Content starts

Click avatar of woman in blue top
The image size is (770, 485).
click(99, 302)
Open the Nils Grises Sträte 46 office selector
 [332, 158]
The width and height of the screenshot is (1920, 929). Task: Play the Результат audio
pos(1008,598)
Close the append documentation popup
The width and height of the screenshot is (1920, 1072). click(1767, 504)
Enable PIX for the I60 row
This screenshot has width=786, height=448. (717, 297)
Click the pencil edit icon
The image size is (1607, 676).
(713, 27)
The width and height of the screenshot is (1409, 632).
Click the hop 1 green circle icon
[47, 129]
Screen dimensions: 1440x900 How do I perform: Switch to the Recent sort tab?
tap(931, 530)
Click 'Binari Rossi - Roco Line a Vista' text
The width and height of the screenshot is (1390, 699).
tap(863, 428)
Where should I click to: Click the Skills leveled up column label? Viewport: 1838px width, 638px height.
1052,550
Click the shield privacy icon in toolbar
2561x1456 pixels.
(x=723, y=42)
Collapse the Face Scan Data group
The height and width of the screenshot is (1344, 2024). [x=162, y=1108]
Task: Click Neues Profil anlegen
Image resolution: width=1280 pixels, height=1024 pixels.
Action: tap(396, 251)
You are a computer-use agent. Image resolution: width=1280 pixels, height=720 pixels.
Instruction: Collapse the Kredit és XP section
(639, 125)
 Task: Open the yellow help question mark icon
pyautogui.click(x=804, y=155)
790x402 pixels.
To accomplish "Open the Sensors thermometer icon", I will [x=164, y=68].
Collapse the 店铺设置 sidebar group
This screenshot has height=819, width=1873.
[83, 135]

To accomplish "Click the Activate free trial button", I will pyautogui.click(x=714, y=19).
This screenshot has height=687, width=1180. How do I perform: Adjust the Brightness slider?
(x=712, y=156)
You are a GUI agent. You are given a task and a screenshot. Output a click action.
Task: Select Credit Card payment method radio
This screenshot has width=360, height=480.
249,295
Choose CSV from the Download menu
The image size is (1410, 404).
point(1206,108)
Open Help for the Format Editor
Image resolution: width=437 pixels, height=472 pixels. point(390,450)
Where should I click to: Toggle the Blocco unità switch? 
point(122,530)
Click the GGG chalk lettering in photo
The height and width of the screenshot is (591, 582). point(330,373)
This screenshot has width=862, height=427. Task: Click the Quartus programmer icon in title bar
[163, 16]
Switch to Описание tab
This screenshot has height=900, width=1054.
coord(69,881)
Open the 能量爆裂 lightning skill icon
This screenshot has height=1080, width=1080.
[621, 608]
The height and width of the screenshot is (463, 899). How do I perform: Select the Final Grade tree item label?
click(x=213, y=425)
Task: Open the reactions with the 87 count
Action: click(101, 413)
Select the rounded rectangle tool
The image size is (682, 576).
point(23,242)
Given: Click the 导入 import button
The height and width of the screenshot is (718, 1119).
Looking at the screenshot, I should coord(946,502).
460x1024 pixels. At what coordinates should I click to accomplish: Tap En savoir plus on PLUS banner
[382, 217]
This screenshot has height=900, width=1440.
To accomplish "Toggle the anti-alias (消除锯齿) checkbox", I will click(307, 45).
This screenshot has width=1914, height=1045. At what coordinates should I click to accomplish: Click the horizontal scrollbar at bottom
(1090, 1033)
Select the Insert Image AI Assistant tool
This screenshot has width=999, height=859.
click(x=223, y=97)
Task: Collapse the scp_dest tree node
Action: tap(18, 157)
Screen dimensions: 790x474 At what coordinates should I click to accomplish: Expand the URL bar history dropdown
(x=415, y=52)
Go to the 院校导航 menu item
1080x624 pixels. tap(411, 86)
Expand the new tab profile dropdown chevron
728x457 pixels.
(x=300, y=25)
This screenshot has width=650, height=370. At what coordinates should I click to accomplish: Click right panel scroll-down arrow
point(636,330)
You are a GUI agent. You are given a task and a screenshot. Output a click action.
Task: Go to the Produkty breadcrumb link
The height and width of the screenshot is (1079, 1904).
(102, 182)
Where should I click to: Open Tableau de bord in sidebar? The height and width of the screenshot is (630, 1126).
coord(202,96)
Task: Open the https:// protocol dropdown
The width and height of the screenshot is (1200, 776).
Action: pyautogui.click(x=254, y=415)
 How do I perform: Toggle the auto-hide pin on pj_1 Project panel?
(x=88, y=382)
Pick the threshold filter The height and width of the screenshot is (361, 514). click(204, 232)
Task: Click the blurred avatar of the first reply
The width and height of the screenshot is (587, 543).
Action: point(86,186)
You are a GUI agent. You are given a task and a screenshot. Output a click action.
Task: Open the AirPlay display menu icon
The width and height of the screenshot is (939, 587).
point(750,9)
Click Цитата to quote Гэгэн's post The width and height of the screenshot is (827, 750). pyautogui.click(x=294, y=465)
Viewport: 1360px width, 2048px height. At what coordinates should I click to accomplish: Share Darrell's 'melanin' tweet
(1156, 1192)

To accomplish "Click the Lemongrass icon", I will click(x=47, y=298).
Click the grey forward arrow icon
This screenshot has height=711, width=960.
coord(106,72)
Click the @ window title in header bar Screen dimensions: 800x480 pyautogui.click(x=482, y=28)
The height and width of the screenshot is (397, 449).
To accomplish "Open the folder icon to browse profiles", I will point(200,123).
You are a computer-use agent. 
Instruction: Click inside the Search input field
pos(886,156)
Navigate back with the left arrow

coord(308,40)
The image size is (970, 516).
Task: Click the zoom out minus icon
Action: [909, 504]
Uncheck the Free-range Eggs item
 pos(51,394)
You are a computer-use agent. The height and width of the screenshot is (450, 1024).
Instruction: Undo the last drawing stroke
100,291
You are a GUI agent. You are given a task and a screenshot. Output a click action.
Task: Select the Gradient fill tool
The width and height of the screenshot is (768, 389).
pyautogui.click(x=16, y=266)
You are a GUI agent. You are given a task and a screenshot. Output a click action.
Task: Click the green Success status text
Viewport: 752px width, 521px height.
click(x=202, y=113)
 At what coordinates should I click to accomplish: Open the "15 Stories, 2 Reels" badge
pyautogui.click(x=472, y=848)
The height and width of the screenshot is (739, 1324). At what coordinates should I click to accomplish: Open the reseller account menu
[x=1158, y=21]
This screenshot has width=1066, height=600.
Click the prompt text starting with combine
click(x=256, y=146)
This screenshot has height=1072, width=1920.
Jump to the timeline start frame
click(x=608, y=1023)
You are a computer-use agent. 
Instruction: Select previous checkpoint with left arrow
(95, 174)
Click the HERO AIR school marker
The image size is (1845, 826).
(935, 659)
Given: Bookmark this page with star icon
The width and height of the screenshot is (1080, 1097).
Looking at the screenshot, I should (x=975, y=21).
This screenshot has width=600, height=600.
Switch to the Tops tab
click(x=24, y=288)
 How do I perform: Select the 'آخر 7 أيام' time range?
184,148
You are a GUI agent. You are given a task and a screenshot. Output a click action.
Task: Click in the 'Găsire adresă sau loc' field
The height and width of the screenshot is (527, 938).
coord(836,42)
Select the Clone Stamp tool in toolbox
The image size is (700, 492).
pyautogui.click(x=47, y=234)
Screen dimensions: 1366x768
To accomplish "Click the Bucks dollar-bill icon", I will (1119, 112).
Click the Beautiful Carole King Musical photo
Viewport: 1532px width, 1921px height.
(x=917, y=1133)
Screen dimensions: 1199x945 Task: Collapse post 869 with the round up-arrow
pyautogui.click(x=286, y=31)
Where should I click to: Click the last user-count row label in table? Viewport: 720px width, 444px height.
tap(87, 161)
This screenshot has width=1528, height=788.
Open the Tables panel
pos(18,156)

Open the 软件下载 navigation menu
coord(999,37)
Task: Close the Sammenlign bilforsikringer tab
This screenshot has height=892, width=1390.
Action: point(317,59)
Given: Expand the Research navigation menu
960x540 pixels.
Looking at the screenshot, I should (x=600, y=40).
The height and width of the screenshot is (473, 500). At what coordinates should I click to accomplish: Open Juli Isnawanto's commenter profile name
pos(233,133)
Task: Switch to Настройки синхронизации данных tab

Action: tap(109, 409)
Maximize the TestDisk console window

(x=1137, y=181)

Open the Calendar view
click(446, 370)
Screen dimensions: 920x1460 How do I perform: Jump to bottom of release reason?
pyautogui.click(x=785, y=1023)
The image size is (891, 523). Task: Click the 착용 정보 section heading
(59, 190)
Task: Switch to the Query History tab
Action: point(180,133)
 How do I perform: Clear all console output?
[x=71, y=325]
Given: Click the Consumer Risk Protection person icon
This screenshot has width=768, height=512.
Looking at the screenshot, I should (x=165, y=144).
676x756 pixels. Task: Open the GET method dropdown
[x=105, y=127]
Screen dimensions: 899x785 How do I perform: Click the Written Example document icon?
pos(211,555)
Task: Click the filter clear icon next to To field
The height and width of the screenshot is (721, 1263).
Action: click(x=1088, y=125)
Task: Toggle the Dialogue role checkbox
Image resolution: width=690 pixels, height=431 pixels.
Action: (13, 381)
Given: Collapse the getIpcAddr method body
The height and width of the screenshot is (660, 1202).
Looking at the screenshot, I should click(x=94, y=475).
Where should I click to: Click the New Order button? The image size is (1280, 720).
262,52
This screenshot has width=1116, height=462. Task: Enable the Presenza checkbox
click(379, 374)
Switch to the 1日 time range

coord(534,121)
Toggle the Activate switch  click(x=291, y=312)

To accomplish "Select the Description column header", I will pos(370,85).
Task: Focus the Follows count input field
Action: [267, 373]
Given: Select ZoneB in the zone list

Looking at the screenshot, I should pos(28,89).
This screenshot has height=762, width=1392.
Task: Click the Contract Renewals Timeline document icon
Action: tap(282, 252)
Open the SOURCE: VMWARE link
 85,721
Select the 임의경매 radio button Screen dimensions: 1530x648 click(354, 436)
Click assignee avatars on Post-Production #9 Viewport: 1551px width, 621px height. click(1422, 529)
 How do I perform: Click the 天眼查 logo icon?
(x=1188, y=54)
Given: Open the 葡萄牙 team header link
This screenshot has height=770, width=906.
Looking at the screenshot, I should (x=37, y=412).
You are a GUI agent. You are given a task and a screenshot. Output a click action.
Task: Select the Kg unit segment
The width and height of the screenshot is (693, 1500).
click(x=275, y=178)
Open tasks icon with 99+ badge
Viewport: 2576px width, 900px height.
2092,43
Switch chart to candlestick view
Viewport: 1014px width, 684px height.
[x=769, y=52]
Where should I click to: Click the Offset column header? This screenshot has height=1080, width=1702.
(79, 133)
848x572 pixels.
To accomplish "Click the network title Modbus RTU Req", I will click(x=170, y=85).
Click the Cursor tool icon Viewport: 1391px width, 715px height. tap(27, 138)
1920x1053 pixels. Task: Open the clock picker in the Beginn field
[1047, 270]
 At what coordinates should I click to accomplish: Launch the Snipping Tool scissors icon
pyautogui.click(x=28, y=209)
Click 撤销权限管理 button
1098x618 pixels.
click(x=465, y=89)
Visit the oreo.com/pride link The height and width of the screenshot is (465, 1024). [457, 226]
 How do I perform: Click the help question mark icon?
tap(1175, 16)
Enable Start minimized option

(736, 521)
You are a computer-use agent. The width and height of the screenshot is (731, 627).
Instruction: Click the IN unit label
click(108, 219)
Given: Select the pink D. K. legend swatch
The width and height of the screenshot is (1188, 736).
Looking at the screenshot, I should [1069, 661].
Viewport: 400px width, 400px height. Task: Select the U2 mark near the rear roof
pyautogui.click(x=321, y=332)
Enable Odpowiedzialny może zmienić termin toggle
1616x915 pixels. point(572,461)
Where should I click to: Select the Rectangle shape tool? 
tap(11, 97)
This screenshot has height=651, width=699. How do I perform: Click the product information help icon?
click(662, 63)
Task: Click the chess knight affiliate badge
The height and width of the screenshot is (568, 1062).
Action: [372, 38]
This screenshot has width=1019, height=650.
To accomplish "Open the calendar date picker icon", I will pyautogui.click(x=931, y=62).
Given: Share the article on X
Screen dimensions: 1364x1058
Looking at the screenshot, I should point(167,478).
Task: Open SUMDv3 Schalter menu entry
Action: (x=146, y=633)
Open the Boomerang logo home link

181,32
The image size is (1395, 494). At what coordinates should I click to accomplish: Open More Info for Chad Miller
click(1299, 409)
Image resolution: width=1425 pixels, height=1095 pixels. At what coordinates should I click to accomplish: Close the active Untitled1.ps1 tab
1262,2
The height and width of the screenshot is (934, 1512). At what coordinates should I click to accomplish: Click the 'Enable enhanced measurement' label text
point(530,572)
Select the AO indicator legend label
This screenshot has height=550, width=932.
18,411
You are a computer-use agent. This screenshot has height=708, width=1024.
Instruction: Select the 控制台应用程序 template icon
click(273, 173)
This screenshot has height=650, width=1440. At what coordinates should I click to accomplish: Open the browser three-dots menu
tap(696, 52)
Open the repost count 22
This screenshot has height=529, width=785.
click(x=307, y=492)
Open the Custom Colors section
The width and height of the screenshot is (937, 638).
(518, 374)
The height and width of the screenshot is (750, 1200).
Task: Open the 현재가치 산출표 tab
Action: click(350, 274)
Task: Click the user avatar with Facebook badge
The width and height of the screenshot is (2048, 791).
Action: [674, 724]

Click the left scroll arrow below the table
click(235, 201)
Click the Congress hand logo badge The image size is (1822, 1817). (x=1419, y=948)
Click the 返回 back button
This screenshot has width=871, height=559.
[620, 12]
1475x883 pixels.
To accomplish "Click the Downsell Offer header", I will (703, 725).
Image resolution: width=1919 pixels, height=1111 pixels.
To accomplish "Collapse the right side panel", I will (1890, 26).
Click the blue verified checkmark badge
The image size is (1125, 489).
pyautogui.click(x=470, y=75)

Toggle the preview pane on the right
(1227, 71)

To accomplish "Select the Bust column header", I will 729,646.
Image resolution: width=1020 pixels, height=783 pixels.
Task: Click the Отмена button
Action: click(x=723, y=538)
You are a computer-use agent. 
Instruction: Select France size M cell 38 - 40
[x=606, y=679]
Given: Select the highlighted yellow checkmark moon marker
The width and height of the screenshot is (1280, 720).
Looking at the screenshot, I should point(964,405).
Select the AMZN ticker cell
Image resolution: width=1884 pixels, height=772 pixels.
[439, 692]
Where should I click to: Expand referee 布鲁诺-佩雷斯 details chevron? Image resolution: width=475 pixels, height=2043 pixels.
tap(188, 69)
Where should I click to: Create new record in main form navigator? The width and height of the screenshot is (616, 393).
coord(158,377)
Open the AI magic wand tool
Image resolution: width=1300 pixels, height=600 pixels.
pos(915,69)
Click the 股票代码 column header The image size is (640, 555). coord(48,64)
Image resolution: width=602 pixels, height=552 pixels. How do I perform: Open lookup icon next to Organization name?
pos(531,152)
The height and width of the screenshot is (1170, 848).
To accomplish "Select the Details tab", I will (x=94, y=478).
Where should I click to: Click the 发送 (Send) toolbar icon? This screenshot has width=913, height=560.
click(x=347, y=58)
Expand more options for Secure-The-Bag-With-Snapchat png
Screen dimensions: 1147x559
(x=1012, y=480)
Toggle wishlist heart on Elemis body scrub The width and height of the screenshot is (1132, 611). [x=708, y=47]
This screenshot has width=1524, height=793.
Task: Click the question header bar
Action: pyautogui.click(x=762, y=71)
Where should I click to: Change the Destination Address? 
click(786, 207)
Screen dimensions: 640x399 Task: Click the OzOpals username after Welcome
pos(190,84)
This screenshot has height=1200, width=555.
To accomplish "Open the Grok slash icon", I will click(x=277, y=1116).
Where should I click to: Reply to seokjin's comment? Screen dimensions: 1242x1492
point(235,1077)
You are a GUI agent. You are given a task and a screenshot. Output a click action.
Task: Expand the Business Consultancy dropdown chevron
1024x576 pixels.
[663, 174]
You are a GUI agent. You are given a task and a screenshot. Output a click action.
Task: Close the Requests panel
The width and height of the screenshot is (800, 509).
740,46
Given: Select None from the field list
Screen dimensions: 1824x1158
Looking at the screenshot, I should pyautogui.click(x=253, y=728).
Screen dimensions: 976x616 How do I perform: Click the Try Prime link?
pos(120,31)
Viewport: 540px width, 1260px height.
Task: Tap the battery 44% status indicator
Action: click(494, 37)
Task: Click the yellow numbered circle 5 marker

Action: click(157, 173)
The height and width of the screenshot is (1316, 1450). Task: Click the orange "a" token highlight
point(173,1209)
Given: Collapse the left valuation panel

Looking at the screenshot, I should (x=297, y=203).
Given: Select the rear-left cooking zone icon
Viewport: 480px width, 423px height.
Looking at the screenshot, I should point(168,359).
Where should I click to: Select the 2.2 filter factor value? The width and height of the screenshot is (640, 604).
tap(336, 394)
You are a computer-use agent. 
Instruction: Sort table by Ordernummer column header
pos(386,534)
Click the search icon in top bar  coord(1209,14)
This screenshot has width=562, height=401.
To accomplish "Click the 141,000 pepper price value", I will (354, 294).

Content ends

HOW TO COMPLETE THIS TASK: If a line in the data above holds the string "Activate", copy it.

OUTPUT FOR THIS EXERCISE:
To accomplish "Click the Activate free trial button", I will pyautogui.click(x=714, y=19).
Toggle the Activate switch  click(x=291, y=312)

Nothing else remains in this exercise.